**PROBLEM STATEMENT**: Put the lines of the entries into a JSON list of strings, one string per line and no blank lines, beginning at the line containing "Where should I click to: Click the right" and continuing through the end of the entries.

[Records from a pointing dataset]
——

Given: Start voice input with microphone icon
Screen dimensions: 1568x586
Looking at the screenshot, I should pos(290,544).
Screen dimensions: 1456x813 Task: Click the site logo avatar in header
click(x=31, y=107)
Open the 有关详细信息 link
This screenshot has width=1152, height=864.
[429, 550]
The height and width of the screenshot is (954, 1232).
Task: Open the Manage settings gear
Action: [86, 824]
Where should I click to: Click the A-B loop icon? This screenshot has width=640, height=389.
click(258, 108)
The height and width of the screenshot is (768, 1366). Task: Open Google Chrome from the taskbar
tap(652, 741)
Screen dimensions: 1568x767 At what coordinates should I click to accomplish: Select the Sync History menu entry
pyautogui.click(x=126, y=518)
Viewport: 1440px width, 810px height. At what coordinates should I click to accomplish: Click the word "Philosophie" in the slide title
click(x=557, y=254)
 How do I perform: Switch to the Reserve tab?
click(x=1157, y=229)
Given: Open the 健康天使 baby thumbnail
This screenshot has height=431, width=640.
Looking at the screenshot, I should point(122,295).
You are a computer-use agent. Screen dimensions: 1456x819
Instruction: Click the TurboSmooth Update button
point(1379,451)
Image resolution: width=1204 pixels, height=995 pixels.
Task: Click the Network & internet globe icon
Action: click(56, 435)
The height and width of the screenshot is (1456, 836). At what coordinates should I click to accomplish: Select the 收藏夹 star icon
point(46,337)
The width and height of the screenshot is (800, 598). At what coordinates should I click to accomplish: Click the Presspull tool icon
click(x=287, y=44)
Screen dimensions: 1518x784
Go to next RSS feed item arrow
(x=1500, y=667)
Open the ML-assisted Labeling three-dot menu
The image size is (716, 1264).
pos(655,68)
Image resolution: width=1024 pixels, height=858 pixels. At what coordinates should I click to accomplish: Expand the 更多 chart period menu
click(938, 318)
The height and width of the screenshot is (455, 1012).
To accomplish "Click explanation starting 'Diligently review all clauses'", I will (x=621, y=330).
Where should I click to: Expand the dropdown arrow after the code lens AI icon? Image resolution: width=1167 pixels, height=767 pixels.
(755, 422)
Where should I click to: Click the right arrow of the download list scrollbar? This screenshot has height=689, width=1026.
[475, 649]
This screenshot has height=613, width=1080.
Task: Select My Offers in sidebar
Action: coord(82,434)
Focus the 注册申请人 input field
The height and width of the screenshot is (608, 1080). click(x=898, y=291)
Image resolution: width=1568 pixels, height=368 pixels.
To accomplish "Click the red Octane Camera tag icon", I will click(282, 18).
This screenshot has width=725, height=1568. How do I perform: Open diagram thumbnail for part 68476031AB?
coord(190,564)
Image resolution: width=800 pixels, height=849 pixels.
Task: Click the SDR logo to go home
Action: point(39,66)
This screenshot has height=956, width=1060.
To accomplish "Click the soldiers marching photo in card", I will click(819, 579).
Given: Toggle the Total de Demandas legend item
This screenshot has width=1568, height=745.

——

**EXERCISE SOLUTION**:
[
  "Where should I click to: Click the right arrow of the download list scrollbar? This screenshot has height=689, width=1026.",
  "[475, 649]",
  "This screenshot has height=613, width=1080.",
  "Task: Select My Offers in sidebar",
  "Action: coord(82,434)",
  "Focus the 注册申请人 input field",
  "The height and width of the screenshot is (608, 1080). click(x=898, y=291)",
  "Image resolution: width=1568 pixels, height=368 pixels.",
  "To accomplish \"Click the red Octane Camera tag icon\", I will click(282, 18).",
  "This screenshot has width=725, height=1568. How do I perform: Open diagram thumbnail for part 68476031AB?",
  "coord(190,564)",
  "Image resolution: width=800 pixels, height=849 pixels.",
  "Task: Click the SDR logo to go home",
  "Action: point(39,66)",
  "This screenshot has height=956, width=1060.",
  "To accomplish \"Click the soldiers marching photo in card\", I will click(819, 579).",
  "Given: Toggle the Total de Demandas legend item",
  "This screenshot has width=1568, height=745."
]